Introduction: Interactive Climbing Wall

Through this tutorial you will learn how to make the components to build an interactive climbing wall. You will use castable resin, basic LED circuitry and a Bluetooth microcontroller device to enable your phone to dictate the level of difficulty you wish to climb on the wall.

Be aware that this is a big project that will require lots time and resources. You might want to start by exploring one of the techniques covered, like how to create a climbing hold.

This list covers pretty much everything you will need if you wish to follow the entire project through.

Materials:

- Plasteline (sulphur free, also called “clean clay”)

- Mann Ease Release 200 - Mold Release spray

- Scrap Postcards - Shinny/smooth finish or styrene sheet

- Hot glue

- Mold Star 30, Silicone Rubber for molds

- Clear Urethane Resin - Smooth-on 326

- A sheet of 3/4” plywood

- Neo-pixel strip - 26 lights total

- Adafruit Feather 32u4 Bluefruit LE

- 3 Pin JST connectors

- Solid core cable - three colors

- Solder

- Heat Shrink Tubes

Hardware:

- 3/8” - 16 Socket head bolts

- 3/8” - 16 “T” Nuts

- 3/8” washers

Tools:

- Hot Glue Gun

- Clay Carving tools

- A few 1-quart mixing buckets

- Drill Gun Drill bits

- 5/16 Allen key

- Wire Cutters

- Wire Strippers

- Soldering Iron

- Multimeter

- Heat Gun

Step 1: Carving the Holds, Molding and Casting

This is probably the most fun part of this project, designing custom climbing holds that you can cast yourself. Please be advised that this is a prototype. The urethane resin used here has not been tested in an actual climbing environment, and I can not vouch for their safety!
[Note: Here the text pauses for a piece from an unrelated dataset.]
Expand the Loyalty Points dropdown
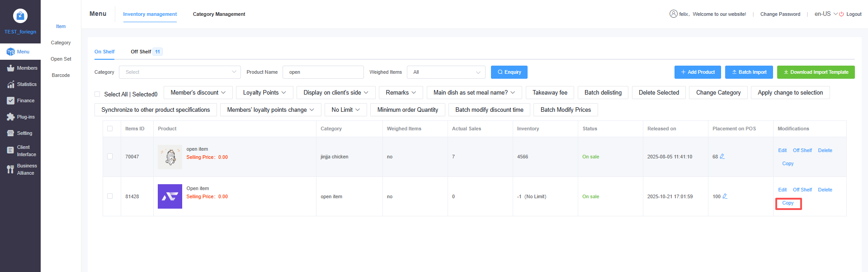This screenshot has width=868, height=272. pos(264,92)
Step 1A: Sculpting the holds

Start to sculpt your holds by warming up the Plasteline in your hands and exploring the forms you like. If you have climbed before, you will probably know what kinds of holds you like, look at examples and decide on a few different kinds. For some of the examples on my wall I tried to design the holds so they can be used in different orientations, that way I get more variety overall. As you sculpt the clay be sure to keep the back of the piece as flat as possible. Once you have a rough shape you will want to use the 3/8”-16 bolt and the washer to carve out the hole. This is where the clay carving tools will become useful, they will help you clean up the inside of the hole and flatten the back. You should also use your carving tools to carve a void big enough to encase an LED light.

Once you are happy with your form and the surface is smooth, you will want to add a texture. Be creative! anything that you can press into the clay to create texture will be good. I used a wire brush, and the result was really nice. You could also use a rock, for example.
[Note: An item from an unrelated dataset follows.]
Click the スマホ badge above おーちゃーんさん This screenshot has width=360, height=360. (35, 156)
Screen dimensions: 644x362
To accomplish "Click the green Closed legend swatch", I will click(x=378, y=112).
Step 1B: Making a 2-part Silicone Mold

Now it’s time to prepare and build your mold. First you will want to build the wall of your mold (see in the pictures for reference) you can use postcard type material, as long as it is somewhat rigid and has a shinny non absorbent surface. I used scrap styrene sheet I found in the shop. Place your clay hold on a flat piece of styrene and outline around it with a sharpie, 1/2-3/4” around should be plenty of space. Remove the hold and use hot glue to secure the wall down all around, make sure it is completely sealed, you wouldn’t want your expensive silicone to start leaking out of the mold! believe me, it is not fun!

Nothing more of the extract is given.